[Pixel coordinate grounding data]
####################
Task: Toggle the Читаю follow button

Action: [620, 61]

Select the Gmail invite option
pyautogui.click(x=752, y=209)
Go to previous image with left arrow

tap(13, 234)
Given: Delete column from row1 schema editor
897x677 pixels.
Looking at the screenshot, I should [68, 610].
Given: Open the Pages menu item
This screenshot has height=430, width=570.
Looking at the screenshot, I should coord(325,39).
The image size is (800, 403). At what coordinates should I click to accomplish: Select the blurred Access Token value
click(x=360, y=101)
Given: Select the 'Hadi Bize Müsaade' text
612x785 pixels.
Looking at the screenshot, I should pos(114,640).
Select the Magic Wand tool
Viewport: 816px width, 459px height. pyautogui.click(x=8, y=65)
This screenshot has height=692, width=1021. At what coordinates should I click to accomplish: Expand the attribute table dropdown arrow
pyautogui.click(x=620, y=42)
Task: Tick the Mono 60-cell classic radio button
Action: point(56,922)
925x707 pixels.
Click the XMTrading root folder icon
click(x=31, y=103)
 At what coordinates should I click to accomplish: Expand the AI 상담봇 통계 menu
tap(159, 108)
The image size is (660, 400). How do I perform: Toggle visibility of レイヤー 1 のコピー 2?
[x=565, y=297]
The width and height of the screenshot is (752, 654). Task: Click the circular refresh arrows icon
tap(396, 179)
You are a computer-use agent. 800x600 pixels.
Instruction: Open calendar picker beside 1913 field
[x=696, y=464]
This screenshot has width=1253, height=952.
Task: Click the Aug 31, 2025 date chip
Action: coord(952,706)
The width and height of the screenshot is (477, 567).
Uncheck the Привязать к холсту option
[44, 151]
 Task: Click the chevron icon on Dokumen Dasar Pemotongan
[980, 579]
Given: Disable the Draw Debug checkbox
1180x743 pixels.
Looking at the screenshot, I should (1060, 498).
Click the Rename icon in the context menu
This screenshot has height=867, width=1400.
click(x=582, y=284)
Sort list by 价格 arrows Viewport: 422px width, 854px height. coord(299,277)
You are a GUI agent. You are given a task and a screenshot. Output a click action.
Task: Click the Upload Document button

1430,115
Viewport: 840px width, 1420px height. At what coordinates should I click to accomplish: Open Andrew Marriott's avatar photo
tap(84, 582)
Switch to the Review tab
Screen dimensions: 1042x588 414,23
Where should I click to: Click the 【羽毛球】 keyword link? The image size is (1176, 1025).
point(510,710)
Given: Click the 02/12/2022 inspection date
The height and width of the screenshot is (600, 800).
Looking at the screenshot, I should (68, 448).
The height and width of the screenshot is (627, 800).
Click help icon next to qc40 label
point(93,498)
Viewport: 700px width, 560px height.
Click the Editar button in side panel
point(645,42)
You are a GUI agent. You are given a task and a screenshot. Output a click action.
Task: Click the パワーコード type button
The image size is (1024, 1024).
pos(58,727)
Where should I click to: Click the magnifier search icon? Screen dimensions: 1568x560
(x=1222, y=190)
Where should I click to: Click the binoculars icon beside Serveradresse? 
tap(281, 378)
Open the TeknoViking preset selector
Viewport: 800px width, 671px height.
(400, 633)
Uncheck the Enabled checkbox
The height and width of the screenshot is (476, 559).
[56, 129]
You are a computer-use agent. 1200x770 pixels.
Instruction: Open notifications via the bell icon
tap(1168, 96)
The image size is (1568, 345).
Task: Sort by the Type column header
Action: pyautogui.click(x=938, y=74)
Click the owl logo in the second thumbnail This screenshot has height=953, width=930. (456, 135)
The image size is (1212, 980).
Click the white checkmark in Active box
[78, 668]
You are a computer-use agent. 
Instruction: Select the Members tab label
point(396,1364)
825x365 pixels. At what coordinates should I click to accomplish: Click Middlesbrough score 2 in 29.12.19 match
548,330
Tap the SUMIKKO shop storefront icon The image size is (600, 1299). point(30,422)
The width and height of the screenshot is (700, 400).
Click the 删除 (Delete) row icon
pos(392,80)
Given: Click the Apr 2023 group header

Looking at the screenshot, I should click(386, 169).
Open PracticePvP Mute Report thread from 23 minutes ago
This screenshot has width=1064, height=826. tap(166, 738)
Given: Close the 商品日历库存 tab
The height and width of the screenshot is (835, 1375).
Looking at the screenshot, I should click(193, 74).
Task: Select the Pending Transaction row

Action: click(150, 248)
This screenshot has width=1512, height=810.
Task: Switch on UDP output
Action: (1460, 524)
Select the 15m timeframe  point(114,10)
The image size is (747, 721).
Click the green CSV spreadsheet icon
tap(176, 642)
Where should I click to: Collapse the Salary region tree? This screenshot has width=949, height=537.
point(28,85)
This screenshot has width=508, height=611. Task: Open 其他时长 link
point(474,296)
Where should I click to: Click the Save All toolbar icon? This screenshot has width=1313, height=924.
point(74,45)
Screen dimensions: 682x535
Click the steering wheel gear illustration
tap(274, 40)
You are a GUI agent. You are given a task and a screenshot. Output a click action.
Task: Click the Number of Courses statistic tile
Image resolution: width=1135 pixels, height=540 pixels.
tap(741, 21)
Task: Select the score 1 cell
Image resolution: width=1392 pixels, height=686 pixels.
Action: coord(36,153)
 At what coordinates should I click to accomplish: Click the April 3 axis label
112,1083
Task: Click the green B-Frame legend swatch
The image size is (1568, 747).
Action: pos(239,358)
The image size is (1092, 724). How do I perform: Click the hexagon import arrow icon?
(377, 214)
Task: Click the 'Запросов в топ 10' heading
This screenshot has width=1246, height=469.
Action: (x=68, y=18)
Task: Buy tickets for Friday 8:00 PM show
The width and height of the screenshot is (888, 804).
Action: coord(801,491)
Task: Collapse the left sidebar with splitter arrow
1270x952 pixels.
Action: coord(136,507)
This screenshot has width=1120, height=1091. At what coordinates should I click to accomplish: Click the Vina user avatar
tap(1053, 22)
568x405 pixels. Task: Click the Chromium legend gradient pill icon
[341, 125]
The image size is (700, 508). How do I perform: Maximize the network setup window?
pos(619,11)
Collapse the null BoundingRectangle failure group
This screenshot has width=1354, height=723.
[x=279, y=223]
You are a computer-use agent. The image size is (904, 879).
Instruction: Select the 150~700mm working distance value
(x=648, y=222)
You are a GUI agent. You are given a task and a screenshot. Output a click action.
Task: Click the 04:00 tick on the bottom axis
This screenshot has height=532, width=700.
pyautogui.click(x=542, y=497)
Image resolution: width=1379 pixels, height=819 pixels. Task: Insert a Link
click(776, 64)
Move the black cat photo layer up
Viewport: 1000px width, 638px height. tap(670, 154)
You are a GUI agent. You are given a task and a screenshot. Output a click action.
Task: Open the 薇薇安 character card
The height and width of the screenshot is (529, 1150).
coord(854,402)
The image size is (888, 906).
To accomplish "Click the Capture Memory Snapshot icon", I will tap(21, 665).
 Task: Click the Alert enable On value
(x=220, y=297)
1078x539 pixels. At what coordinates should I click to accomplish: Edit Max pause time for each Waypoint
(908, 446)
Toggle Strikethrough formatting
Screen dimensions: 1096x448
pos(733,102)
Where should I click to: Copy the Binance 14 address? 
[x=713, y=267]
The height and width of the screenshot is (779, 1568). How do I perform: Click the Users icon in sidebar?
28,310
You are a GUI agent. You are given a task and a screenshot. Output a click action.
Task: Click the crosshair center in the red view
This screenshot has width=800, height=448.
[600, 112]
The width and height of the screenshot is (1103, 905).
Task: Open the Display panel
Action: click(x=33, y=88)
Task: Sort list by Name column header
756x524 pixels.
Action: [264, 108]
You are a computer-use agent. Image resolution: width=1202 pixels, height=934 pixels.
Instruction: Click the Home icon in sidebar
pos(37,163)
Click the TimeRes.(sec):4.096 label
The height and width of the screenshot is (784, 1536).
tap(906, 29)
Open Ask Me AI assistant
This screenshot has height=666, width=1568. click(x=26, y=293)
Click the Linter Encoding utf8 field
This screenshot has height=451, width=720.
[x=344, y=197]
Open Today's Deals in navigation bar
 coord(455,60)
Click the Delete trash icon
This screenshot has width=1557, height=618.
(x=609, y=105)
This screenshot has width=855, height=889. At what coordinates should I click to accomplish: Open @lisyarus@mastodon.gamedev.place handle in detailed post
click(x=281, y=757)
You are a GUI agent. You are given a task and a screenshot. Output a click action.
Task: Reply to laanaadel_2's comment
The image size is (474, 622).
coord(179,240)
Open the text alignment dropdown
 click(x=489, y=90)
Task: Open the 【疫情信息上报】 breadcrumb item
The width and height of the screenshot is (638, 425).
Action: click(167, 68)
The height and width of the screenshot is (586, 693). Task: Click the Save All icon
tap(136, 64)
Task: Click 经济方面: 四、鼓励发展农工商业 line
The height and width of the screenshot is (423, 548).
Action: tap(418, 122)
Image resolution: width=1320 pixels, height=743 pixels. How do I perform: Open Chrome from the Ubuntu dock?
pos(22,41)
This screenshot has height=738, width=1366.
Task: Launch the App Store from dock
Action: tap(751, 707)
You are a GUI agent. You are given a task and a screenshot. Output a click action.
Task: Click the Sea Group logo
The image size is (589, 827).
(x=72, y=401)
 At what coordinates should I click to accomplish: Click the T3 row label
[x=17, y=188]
####################
§ Exercise description
Using the data above, repeat exactly the lines that begin at the line with "Task: Click the Alert enable On value" and end at the line with "You are a computer-use agent. Image", both ends included.

§ Task response
 Task: Click the Alert enable On value
(x=220, y=297)
1078x539 pixels. At what coordinates should I click to accomplish: Edit Max pause time for each Waypoint
(908, 446)
Toggle Strikethrough formatting
Screen dimensions: 1096x448
pos(733,102)
Where should I click to: Copy the Binance 14 address? 
[x=713, y=267]
The height and width of the screenshot is (779, 1568). How do I perform: Click the Users icon in sidebar?
28,310
You are a GUI agent. You are given a task and a screenshot. Output a click action.
Task: Click the crosshair center in the red view
This screenshot has width=800, height=448.
[600, 112]
The width and height of the screenshot is (1103, 905).
Task: Open the Display panel
Action: click(x=33, y=88)
Task: Sort list by Name column header
756x524 pixels.
Action: [264, 108]
You are a computer-use agent. Image resolution: width=1202 pixels, height=934 pixels.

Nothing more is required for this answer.